Also, some unsolicited advice for the op: Maybe try to pick a noun type and be consistent with it. It just looks a bit weird seeing “Females” and “men” in the same sentence. Either “women and men” or “females and males”, but just referring to women as females and men as men just looks weird, like women are some kind of other creature.

Sorry I didn't notice grammatical error. Next time I'll make sure to pay attention better when posting about males and fe-men, I mean womales, I mean females.
 
Sorry I didn't notice grammatical error. Next time I'll make sure to pay attention better when posting about males and fe-men, I mean womales, I mean females.

Well, now we know why you asked the question in the first place.
 
Woman have the advantage. Who cares what a guy says about his stupid sexual desires?

But if a woman chats about hers, the entire straight male population will listen obsessively in hopes of getting a bit.

And quit nitpicking about nonbinaries, etc.- you know exactly what I mean.
 
That definitely may be part of the equation, chicago! I agree that there are many more posts here from men describing their woes than women. Though, I’m not talking about discussions on the forum. I’m referring to in-person discussions. A lot of the people that I sessioned with were having their first real tickling experiences ever. The reason being? Over and over again when they approached the topic with their (generally) female significant others they were berated, embarrassed, called a freak, etc. They got really wary of sharing this with anyone who wasn’t in this world. And even then were gun-shy.


I also have run into that from the female side too Sharkiegirl. Most of my friends and family that I did mention tickling to look at me weird and then shy away from me for a while. So now I don't mention it at all and just talk with friends I have made from here, where I know I am part of the community and not an outsider into something not so mainstream in everyone's eyes as it it with us here.
 
I have a very small sample size to choose from, but I only confessed my tickling fetish to my SO when she brought the conversation up, reassured me a lot, and told me her fetishes first. I was VERY concerned that she would suddenly think I was creepy or messed up in some way. I had been so nervous and hesitant about it that she thought I was going to confess something much "scarier" than tickling. Eventually, that was one of the best conversations we had for our relationship because now we can fulfill each other's fantasies. But at the time, I was so worried to admit it.

I'm not sure if this comes down to gender or if it's more personality based or couple based. But ... I want to tentatively cast my vote to say it's harder for men. I don't know that women are viewed as "creepy" or "pervy" as much as men are. When a woman tells her secret desires, it's considered hot and fun, right?
────────
• _Exercise_: Could you write the next part of the forum thread about whether men or women find it harder to share a tickling fetish, picking up after its last post? The listing that comes next has nothing to do with the forum thread.

• _Supplied information_:
────────
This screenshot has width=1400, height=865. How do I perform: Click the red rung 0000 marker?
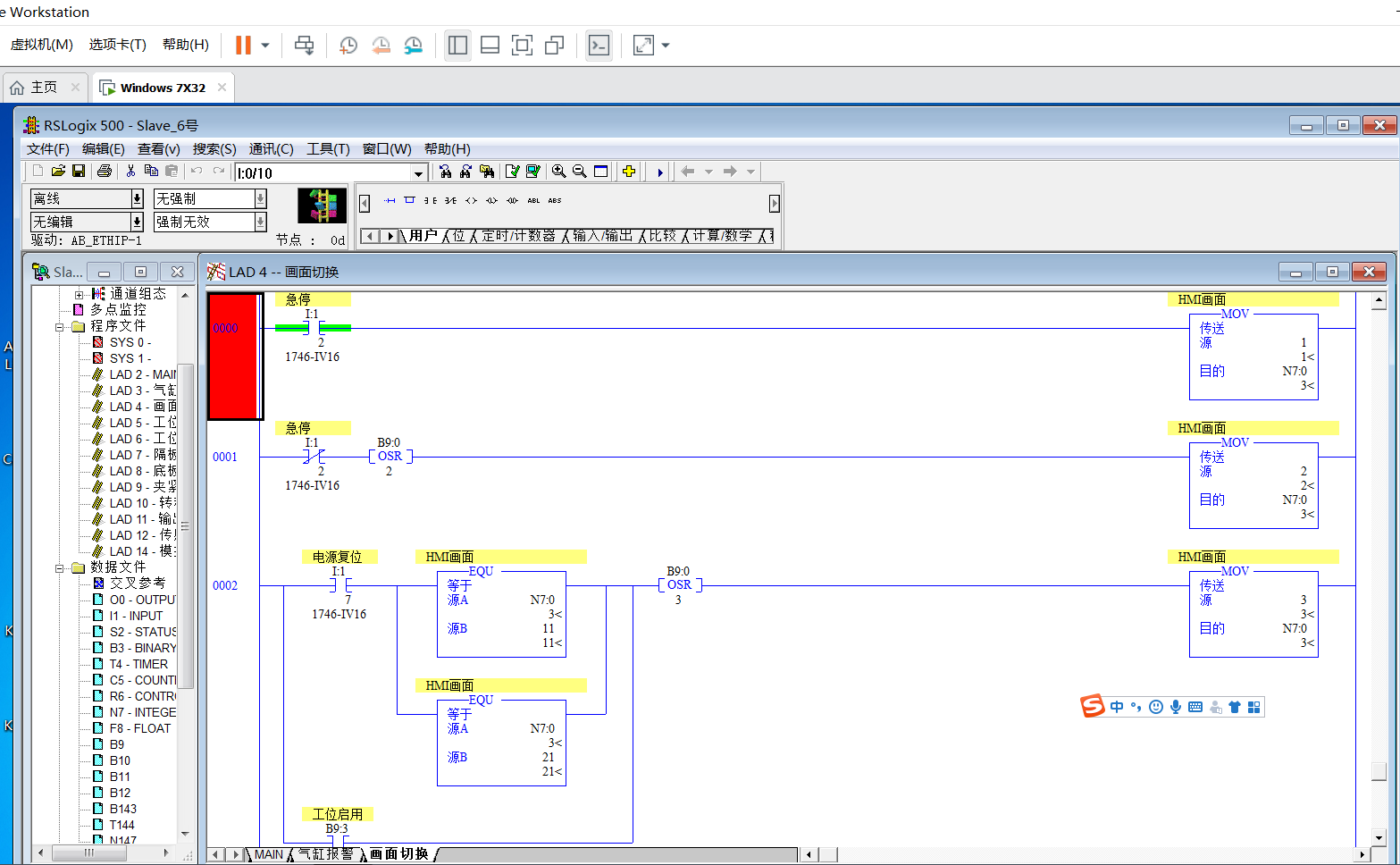click(x=234, y=356)
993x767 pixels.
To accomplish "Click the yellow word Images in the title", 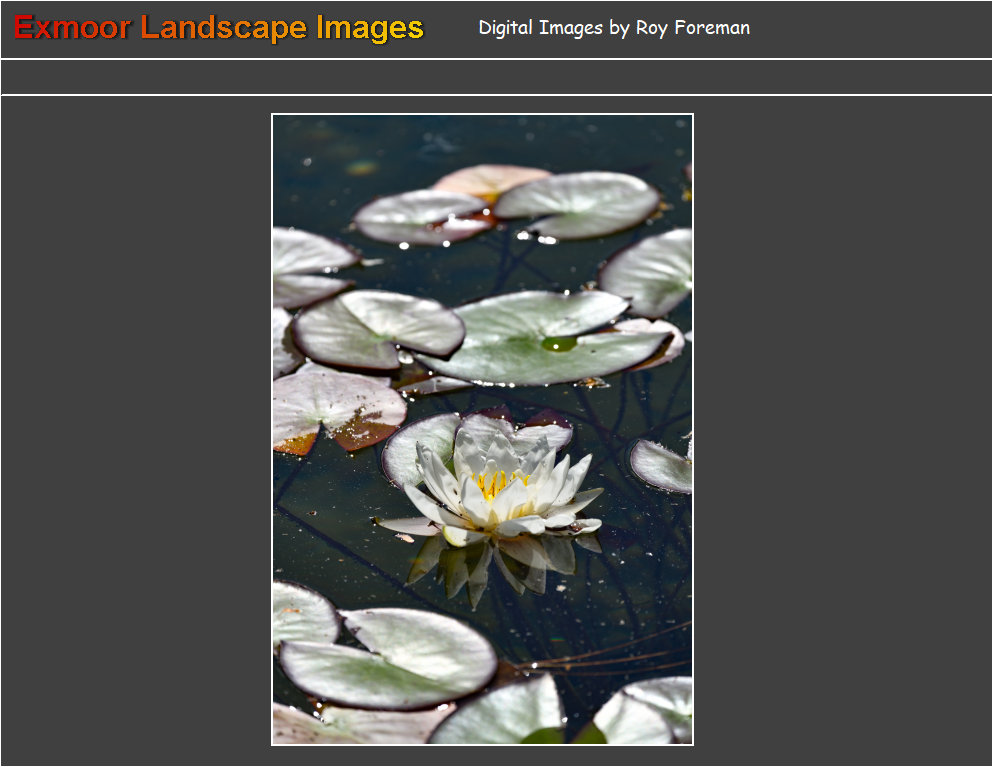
────────
• _Expected answer_:
 
When a woman tells her secret desires, it's considered hot and fun, right?

That seems to be the general consensus from a male perspective. However some women say that women can be rather hard on them for their differences.

What.
A.
Damnable.
Shame.
 
I have a very small sample size to choose from, but I only confessed my tickling fetish to my SO when she brought the conversation up, reassured me a lot, and told me her fetishes first. I was VERY concerned that she would suddenly think I was creepy or messed up in some way. I had been so nervous and hesitant about it that she thought I was going to confess something much "scarier" than tickling. Eventually, that was one of the best conversations we had for our relationship because now we can fulfill each other's fantasies. But at the time, I was so worried to admit it.

I'm not sure if this comes down to gender or if it's more personality-based or couple based. But ... I want to tentatively cast my vote to say it's harder for men. I don't know that women are viewed as "creepy" or "pervy" as much as men are. When a woman tells her secret desires, it's considered hot and fun, right?

In an ideal world, sure. Though if you're a female that would rather have a relationship with someone that understands the kink and you decide to try to navigate the various websites of this community, it can be really off-putting. Between guys that don't know how to converse with you without making you feel like a fleshlight, people tryna find you on other social media to out you to your friends and family, seeing the various posts featuring voyeuristic type images of unsuspecting women, it can be quite a let down at times, if not terrifying or devastating. Just recently a nice young woman made a personal ad and because she knew what she wanted and described such in the ad, she was deemed a waste of time and more trouble than she was worth by a man that never even spoke to her.

Edit - just wanted to add that I'm not saying anyone has it harder or easier, just that there are different challenges perhaps.
 
In an ideal world, sure. Though if you're a female that would rather have a relationship with someone that understands the kink and you decide to try to navigate the various websites of this community, it can be really off-putting. Between guys that don't know how to converse with you without making you feel like a fleshlight, people tryna find you on other social media to out you to your friends and family, seeing the various posts featuring voyeuristic type images of unsuspecting women, it can be quite a let down at times, if not terrifying or devastating. Just recently a nice young woman made a personal ad and because she knew what she wanted and described such in the ad, she was deemed a waste of time and more trouble than she was worth by a man that never even spoke to her.

Edit - just wanted to add that I'm not saying anyone has it harder or easier, just that there are different challenges perhaps.

In the words of a wise man I once met, "The challenge for men in relationships is to find acceptance. The challenge for women in relationships is to find loyalty."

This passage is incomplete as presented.